Passwort eingeben, fertig. Per default nutzt dm-crypt "aes-cbc-plain" als Chiffre, was ich wie folgt verstehe: die Partition wird mit dem Algorithmus "AES" verschlüsselt und die Hashwerte von wasauchimmer werden mittels CBC-Plain gebildet. Verständnisproblem #1

Mittels -s legt man dann noch fest, mit wieviel Bit der Schlüssel verschlüsselt wird. Korrekt?

Einen anderen Verschlüsselungsalgorithmus lege ich mittels -c fest, aber wie die Methode, mit der der Hashwert gebildet wird (CBC, ESSIV, ECB etc.)? Hier verwirrt mich, dass ich als Chiffre beispielsweise "serpent-cbc-essiv:sha256" auswählen muss - "Serpent" und "ESSIV" kann ich mir ja erklären, die will ich ja verwenden, wieso aber muss ich zusätzlich "CBC" und "SHA" mit reinpacken? => Verständnisproblem #2

Zu guter Letzt verstehe ich nicht ganz, woran ich erkenne, mit wieviel Bit mein Schlüssel gehasht werden darf - das scheint ja abhängig vom verwendeten Verschlüsselungsalgorithmus zu geschehen. => Verständnisproblem #3

Für Hilfestellungen, Korrekturen und Erklärungen wäre ich sehr dankbar.

MfG Jimini

Nachtrag: und woran kann es liegen, wenn ich ein Volume mittels cryptsetup luksClose /dev/mapper/volume schließe, dann mit cryptsetup luksOpen /dev/sda7 volume wieder öffnen möchte und folgende Fehlermeldung bekomme: Device /dev/sda7 is not a valid LUKS device.?

----------

## Hollowman

Hallo

 *Quote:*   

> cryptsetup create encrypted_volume /dev/sda7

 

Das ist kein Luks.

 *Quote:*   

> Nachtrag: und woran kann es liegen, wenn ich ein Volume mittels cryptsetup luksClose /dev/mapper/volume schließe, dann mit cryptsetup luksOpen /dev/sda7 volume wieder öffnen möchte und folgende Fehlermeldung bekomme: Device /dev/sda7 is not a valid LUKS device.?

 

Das liegt daran das du die Partition nicht mit luks verschlüsselt hast.

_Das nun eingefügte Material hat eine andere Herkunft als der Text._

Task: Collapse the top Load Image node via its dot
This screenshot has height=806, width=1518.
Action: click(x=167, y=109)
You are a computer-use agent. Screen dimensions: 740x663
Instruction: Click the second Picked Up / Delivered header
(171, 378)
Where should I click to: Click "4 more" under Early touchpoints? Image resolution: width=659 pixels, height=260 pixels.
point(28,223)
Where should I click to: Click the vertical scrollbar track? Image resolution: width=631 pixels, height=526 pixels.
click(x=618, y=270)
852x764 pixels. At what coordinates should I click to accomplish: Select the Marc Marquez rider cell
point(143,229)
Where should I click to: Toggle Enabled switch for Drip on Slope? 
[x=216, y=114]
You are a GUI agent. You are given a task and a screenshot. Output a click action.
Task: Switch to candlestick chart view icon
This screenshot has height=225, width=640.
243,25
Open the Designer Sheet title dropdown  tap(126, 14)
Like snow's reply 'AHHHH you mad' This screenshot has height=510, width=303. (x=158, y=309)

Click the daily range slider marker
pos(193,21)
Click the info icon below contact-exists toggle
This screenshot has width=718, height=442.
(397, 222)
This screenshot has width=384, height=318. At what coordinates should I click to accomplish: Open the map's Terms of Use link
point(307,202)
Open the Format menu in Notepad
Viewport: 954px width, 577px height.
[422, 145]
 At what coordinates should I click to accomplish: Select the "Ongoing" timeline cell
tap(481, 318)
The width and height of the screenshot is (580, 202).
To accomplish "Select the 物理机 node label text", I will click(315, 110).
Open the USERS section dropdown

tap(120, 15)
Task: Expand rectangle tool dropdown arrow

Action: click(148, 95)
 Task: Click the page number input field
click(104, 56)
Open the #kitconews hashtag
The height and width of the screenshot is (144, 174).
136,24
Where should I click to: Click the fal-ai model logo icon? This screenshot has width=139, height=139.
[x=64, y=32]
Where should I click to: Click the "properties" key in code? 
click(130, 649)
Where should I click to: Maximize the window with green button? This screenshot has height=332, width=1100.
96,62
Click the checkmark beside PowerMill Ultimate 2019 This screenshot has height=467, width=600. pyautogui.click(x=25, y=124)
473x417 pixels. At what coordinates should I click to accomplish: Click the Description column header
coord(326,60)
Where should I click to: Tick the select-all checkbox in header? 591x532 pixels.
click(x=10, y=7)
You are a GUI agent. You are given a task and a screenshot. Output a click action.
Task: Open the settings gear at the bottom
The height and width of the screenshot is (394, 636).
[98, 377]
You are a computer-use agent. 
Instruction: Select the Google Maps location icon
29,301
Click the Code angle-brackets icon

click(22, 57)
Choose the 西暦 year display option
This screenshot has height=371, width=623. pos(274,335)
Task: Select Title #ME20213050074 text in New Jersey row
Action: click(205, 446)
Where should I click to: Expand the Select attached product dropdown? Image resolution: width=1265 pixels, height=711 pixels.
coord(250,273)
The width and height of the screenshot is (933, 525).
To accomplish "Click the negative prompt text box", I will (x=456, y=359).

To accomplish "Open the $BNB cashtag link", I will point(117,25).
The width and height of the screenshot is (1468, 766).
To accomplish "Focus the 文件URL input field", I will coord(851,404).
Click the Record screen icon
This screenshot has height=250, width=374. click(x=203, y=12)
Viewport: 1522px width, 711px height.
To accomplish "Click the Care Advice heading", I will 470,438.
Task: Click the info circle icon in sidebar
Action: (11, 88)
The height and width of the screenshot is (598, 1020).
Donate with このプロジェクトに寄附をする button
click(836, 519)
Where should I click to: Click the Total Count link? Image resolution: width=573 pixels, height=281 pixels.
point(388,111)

Guck dir mal hier das Howto an: http://de.gentoo-wiki.com/wiki/DM-Crypt

Und auch das hier: http://de.gentoo-wiki.com/wiki/DM-Crypt/Daten-Partition_verschl%C3%BCsseln

Welche Cipher dein System kann und wie viel Bit mit welchem Algorithmus gehen, erfährst du mit cat /proc/crypto

Benchmarks wirst du nicht finden, weil das sehr vom Rechner abhängt. Ich hab hier nen 1GHz Via der dank Hardware AES fast genauso schnell ist wie mein Core2Duo.

Sebastian

----------